Somehow, the words just flow so much better in the early mornings, fueled by that miraculous first cup of coffee, my mind isn't so much smarter or swifter as focused. All distractions and complications have not yet awoken and I can sit with my computer and it just takes off... a wild, ride... a flood of images in my mind. I see it first and once it is there in my brain, I describe it... I tell it to you.
This morning was one of those mornings, where I could see it sooo clearly. The bedraggled form of my heroine sprawled across the comatose king... And the words were flying from my finger tips onto the screen and I kept eying the little clock in the corner... the deadline for me to put it down and get ready for work ticking closer and closer.

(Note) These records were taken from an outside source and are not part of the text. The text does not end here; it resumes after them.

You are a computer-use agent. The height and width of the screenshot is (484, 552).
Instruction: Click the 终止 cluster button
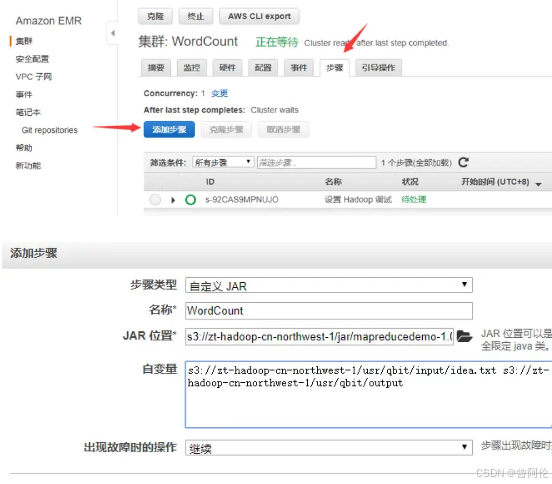coord(196,16)

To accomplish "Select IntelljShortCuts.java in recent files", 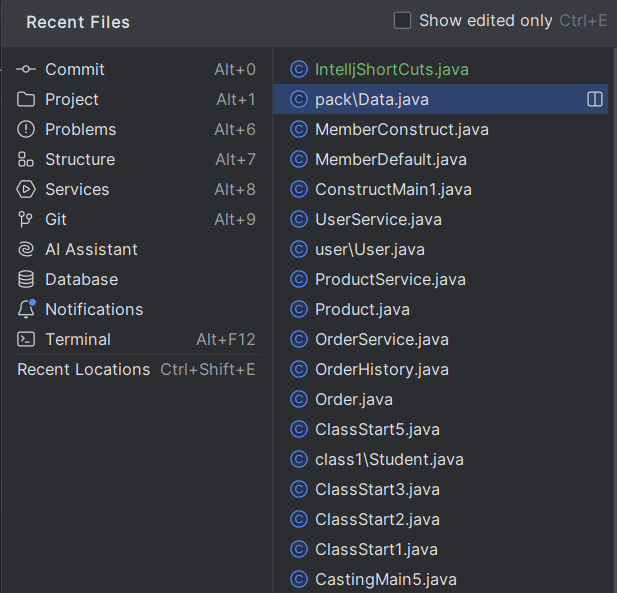I will [x=440, y=70].
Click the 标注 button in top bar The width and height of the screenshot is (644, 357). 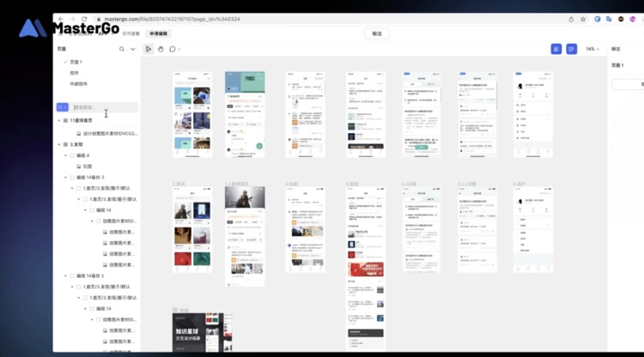tap(376, 33)
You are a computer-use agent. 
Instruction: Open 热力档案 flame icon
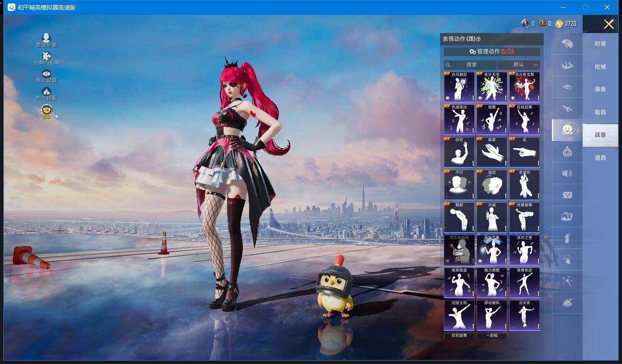point(47,92)
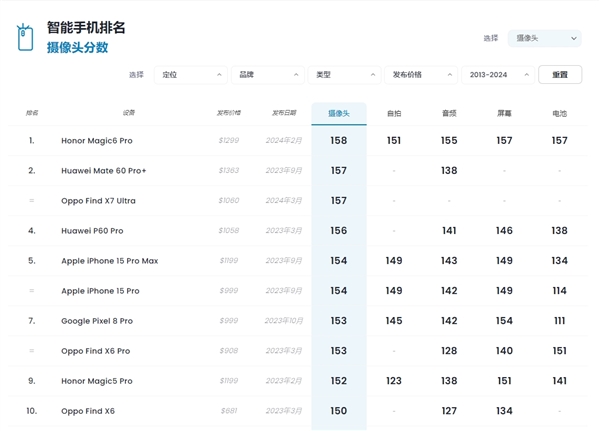The image size is (600, 431).
Task: Switch to the 自拍 selfie score tab
Action: (394, 114)
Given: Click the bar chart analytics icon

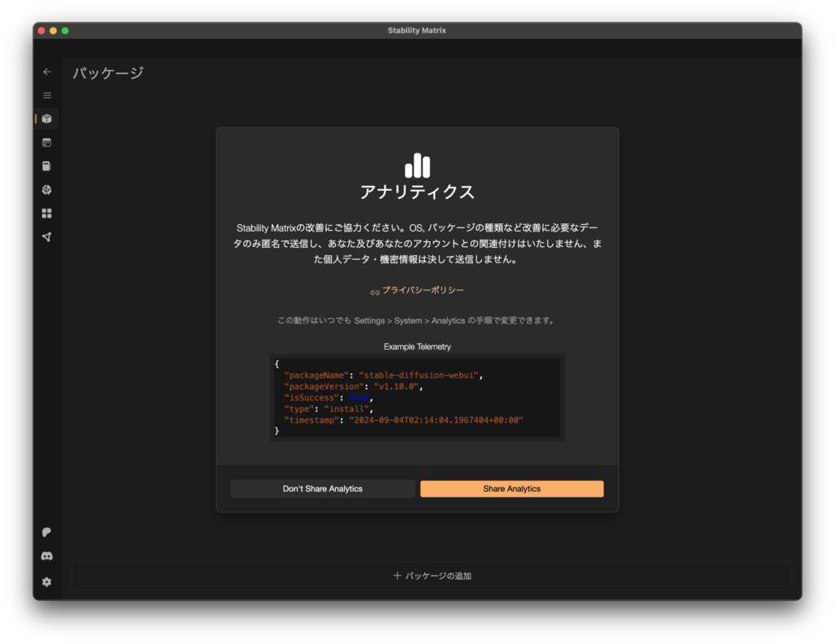Looking at the screenshot, I should coord(417,165).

I love the way it feels when I write, the pictures in my head, the words bringing it to life, the click and hum of my finger tips on the keys... It is addictive and so hard to stop. As the last minute fades away, I slam the top of my keyboard down, almost manic with caffeine and creativity. I lunge up from the couch propelled by the knowledge that I have left too many things to the last minute.
I am talking to myself (hey, if you can't talk to yourself, who can you talk to). I ask the air... "I wonder if you can call in "creative"? And laugh at my own joke. I verbally go over the list of things I need to do and what I need to take to work and what I think I want for lunch... jibber jabbering to myself a mile a minute.
And Master calls from the bathroom, "RELEASE THE SQUIRRELS!!!!!"
He is used to this, all stillness and focus nothing but the rattle of fingernails on keys, then boom... yammer yammer blah blah blah... giggle... yammer some more. He is very amused by it. So there it is... "RELEASE THE SQUIRRELS!"
I wonder why when I get home I am drained... I cannot see the pictures so clearly in my head... can't find the words to describe them. Maybe it was the hours spent wiping butts, holding sticky hands, explaining to people the best way to get a nonverbal autistic kid from point A to point B without him imploding or worse exploding. When to push, when not to. It is a delicate dance. I love my job, but it does take a lot out of me.
And now I must gather the last shred of my energy and go make the dinner... Ling Cod fillets grilled outside with Mojo Sauce, grilled corn on the cob, pearl barley salad... maybe cantaloupe for dessert. Yum... just saying it has my creative juices flowing again... maybe I will write something after dinner.